Dwayne Boudreaux has owned Circle Foods since 1993. He’s been trying to restore the building since it flooded in Hurricane Katrina. Dwayne knew he wanted to bring back Circle Foods, but for a while had no resources or backing from the city to do so. He let other options enter his mind.
“I started talking and entertaining ideas of leasing the place to a few different companies, some chain stores showed up, and every time I met, I didn’t tell anybody, but the whole community knew. We’d get calls that said, hey, we don’t want this company there, we don’t want that — we want Circle Foods back; that’s what we need in this community and anything you can do to make that happen, this is what we want.”

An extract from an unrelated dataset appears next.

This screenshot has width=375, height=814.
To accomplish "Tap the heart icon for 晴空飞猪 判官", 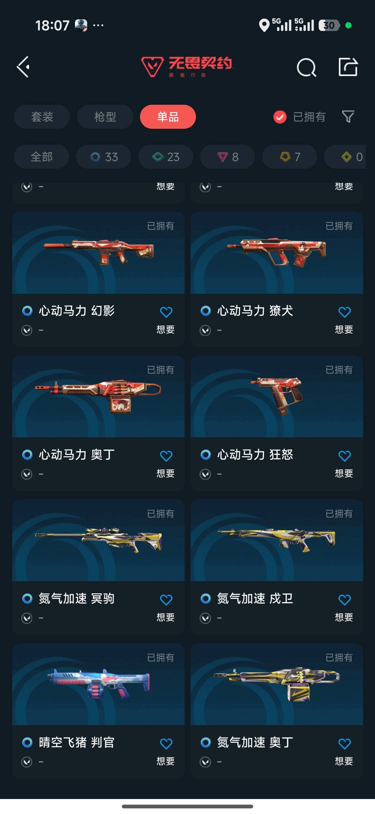I will pos(166,743).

For the community, it was Circle Foods or bust. Boudreaux finally received funding from various sources, including state and federal tax credits, and $1,000,000 from the City’s Fresh Food Retailer Initiative. And now the store’s slated to reopen at the end of the month.
But people remember the old store as though it was yesterday. The place is described like a holy land by those who’ve lived in the area all their lives, such as Erica Foy: “You can’t go nowhere else, when the Circle Food store is right there in the heart of the neighborhood!”

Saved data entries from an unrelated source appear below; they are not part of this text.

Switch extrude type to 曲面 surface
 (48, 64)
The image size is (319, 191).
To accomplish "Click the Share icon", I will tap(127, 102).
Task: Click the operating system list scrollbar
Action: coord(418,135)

Because the store was so embedded in the neighborhood, one didn’t just shop there, but worked there, says Erica’s brother, Danny Foy. “When you got to be a teenager, that’s the first place you would go and get a job, you’d go see the owners, and they know you from the neighborhood, and they watched you when you was raised, so you knew you wanted to work at the Circle Food store, you know?”
In hiring employees for the new store, Boudreaux is taking applications from all over. But he’s giving preference to those who live in the neighborhood, and first and foremost those who worked at Circle before.
“Dwayne’s been trying to get this up since 2006. He just kept on. I think if it was anybody else it wouldn’t have happened,” says Ryan Hamilton, who was a Circle Foods store manager until he had to look for new work in 2005. “I used to call him at least 20 times year. What’s going on? How’s it look? Is it getting there? I just kept calling … and it’s finally here.”
Many older folks in the neighborhood have struggled to make groceries without a store nearby. Joyce Montana, the wife of Alison “Tooti” Montana, is 83 years old. She says that, because stores like Circle didn’t come back right away, many people who lacked transportation decided not to move back after the storm.
“A lot of houses have gone astray, like that house over there. When I first moved around there, they had people living in that, and it’s been sitting there like that for 10 years.”
Some also relied on Circle Foods to supply certain items crucial to their cooking. Patricia Richard says she misses the special brisket that only Circle Foods carried.
“I’m tired of traveling all over the city trying to find something because I know once they open, I can’t wait to get me some meat to make me a pot of soup. I haven’t made a pot of soup here, since … I can’t find the meat! Until Circle opens; I know they’re gonna have it.”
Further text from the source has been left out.